Assignment
Nothing but the lines from the one containing "Portugal (567, 2467)" through the one containing "Чат (8, 38)", both included, should be given again, each exactly as written below.

···

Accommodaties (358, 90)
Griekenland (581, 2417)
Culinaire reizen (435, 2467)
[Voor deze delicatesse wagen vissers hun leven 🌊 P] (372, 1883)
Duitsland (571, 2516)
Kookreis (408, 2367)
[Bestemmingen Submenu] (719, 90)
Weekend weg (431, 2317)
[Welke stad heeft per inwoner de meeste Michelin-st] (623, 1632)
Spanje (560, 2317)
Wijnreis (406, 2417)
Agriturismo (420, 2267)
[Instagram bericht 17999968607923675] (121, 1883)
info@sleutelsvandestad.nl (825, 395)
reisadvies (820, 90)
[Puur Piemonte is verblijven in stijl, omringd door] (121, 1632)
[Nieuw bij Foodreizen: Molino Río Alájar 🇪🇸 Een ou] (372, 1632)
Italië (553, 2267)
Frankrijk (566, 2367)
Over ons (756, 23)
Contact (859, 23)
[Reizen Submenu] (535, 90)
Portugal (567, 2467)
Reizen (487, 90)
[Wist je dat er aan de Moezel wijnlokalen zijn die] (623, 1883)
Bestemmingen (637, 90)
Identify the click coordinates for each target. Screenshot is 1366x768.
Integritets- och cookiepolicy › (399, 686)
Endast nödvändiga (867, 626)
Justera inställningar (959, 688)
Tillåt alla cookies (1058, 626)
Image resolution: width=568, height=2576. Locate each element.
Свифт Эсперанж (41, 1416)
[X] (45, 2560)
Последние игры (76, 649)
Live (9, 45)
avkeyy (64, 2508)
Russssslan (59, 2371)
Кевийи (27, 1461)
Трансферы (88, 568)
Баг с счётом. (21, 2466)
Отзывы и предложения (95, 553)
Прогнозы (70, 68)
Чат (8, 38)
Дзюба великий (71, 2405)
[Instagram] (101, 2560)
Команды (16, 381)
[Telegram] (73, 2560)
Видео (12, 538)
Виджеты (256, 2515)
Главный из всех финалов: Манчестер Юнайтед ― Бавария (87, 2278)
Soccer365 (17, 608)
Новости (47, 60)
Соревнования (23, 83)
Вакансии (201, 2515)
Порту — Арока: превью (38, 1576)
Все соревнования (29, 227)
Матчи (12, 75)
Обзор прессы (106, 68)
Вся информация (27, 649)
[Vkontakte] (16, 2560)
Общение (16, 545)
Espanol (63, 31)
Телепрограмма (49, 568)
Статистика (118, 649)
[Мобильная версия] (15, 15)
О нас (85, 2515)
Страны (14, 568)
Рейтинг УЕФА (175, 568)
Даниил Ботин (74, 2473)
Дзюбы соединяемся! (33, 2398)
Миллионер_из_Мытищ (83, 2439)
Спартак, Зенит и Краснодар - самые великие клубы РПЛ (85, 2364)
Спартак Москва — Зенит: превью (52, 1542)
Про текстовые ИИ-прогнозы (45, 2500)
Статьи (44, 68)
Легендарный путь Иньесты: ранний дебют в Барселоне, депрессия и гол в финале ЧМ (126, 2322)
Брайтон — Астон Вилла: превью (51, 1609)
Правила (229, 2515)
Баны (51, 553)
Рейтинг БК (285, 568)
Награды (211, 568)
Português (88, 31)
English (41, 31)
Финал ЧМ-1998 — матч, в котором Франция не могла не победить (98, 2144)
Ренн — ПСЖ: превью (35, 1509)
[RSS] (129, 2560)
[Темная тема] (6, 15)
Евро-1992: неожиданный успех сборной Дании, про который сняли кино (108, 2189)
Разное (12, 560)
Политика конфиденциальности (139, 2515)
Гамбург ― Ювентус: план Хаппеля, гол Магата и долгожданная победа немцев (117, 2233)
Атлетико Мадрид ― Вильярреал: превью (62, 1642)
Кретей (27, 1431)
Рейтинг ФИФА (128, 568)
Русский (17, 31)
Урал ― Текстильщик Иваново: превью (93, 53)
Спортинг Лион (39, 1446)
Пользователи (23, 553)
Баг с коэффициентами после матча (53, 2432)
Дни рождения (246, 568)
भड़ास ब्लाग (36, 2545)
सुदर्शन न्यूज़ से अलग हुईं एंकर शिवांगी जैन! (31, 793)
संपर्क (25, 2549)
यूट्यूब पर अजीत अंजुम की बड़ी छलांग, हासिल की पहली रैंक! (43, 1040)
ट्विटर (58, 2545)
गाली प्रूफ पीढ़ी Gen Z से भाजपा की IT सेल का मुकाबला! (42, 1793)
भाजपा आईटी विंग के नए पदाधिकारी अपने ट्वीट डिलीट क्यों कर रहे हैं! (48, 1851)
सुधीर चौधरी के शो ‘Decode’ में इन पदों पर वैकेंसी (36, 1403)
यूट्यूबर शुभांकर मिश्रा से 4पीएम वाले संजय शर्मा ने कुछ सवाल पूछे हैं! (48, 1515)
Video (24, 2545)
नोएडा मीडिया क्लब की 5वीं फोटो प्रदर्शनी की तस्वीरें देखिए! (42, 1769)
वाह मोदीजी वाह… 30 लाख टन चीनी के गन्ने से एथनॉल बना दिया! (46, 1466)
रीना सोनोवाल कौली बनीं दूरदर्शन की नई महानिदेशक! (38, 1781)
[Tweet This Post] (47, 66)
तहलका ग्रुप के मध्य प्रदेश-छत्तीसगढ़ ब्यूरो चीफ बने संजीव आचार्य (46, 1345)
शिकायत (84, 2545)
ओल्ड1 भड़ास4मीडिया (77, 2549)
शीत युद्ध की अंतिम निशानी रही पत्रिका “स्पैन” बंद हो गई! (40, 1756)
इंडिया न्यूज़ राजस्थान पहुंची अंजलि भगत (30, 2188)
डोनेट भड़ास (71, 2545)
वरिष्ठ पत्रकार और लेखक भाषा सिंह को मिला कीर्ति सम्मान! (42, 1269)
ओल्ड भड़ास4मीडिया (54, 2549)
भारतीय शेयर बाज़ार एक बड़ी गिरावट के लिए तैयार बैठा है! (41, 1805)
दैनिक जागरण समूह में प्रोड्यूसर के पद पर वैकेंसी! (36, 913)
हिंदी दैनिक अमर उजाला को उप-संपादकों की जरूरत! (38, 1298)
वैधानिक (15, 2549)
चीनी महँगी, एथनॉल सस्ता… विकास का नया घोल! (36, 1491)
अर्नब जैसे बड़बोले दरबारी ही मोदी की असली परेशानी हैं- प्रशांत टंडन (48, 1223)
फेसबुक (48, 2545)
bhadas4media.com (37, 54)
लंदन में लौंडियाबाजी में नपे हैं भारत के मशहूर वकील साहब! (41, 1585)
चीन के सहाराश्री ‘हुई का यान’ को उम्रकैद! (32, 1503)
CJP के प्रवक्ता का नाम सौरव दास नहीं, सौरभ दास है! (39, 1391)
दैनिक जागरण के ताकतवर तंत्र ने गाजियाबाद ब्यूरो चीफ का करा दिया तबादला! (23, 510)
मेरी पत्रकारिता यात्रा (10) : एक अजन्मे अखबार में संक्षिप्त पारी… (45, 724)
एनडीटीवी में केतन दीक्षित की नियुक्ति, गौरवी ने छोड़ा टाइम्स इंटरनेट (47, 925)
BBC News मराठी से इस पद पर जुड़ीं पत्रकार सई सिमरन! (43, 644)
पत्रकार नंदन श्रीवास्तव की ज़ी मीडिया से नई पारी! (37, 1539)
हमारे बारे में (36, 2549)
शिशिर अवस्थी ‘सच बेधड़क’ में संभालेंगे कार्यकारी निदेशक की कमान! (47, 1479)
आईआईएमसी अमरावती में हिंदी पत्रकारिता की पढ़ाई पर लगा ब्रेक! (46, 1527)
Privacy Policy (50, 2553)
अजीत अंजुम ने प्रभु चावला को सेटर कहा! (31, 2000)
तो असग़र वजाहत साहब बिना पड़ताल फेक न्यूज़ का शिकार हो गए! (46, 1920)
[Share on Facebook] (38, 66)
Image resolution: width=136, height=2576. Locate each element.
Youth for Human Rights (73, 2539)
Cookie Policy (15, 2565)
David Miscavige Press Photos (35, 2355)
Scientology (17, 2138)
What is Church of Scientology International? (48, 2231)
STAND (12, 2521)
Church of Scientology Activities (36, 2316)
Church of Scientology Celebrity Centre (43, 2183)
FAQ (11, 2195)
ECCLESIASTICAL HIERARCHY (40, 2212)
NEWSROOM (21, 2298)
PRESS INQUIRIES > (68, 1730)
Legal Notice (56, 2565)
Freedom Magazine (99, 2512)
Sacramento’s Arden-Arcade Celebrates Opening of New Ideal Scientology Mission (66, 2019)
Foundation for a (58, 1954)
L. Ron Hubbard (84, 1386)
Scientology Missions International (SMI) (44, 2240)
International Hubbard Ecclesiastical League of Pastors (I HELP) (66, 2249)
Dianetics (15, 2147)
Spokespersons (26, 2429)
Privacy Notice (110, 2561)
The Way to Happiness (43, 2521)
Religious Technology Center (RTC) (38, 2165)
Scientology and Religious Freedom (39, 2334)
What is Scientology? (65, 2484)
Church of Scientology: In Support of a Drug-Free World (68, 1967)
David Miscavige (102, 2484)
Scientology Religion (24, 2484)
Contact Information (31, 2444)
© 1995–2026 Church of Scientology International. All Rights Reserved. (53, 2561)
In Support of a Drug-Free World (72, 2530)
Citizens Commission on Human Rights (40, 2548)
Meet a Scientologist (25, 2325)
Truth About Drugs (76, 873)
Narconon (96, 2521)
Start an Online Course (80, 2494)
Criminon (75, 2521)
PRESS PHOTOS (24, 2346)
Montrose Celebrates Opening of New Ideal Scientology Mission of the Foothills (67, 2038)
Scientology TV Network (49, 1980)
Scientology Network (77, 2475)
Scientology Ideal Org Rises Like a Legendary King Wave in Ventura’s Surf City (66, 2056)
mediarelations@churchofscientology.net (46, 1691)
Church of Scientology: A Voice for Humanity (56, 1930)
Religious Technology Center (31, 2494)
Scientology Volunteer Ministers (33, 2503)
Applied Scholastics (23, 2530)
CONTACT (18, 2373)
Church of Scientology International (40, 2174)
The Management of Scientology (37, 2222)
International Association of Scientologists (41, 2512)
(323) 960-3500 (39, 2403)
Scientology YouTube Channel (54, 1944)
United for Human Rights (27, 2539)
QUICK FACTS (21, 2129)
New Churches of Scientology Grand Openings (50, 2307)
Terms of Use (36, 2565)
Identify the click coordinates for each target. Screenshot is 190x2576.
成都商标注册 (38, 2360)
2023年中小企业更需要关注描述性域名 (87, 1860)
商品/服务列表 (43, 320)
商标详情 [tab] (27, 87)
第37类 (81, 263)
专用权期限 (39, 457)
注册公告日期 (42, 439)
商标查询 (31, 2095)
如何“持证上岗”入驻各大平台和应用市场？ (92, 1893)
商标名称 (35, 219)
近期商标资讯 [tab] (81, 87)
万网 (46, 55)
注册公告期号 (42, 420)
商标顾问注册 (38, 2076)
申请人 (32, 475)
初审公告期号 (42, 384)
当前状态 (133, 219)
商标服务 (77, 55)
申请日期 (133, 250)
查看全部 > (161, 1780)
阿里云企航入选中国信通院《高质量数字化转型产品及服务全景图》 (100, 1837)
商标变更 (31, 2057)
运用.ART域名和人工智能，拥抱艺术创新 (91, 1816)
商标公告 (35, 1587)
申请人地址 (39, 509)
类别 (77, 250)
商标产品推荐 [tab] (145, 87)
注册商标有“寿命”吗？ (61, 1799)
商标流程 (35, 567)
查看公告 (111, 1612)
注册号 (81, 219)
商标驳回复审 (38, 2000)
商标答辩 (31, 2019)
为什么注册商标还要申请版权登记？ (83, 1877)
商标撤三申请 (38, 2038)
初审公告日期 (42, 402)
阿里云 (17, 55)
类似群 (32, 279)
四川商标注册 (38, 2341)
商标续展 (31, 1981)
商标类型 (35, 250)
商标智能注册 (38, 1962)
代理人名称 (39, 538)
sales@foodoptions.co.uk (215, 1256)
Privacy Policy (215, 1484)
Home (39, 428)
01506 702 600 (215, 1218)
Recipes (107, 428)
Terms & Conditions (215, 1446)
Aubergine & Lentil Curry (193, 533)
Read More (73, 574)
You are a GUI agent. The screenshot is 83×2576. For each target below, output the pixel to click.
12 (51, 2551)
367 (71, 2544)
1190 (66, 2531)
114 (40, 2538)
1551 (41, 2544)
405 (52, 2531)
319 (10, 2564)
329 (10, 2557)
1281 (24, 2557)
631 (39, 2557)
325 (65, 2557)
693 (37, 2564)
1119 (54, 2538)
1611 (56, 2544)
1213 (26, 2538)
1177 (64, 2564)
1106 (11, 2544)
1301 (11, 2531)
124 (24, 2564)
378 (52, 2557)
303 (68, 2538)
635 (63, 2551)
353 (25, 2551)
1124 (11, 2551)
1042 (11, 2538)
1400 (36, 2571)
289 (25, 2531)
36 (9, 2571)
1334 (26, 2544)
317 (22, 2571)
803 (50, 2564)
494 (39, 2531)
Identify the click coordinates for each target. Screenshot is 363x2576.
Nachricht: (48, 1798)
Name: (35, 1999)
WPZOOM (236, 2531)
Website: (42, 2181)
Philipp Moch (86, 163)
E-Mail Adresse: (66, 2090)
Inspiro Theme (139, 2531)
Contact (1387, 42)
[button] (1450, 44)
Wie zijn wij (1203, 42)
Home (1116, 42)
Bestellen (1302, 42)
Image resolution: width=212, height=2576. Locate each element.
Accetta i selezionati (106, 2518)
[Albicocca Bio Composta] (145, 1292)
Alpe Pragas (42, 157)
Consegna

···

Solution
Portugal (567, 2467)
Reizen (487, 90)
[Wist je dat er aan de Moezel wijnlokalen zijn die] (623, 1883)
Bestemmingen (637, 90)
Identify the click coordinates for each target. Screenshot is 1366x768.
Integritets- och cookiepolicy › (399, 686)
Endast nödvändiga (867, 626)
Justera inställningar (959, 688)
Tillåt alla cookies (1058, 626)
Image resolution: width=568, height=2576. Locate each element.
Свифт Эсперанж (41, 1416)
[X] (45, 2560)
Последние игры (76, 649)
Live (9, 45)
avkeyy (64, 2508)
Russssslan (59, 2371)
Кевийи (27, 1461)
Трансферы (88, 568)
Баг с счётом. (21, 2466)
Отзывы и предложения (95, 553)
Прогнозы (70, 68)
Чат (8, 38)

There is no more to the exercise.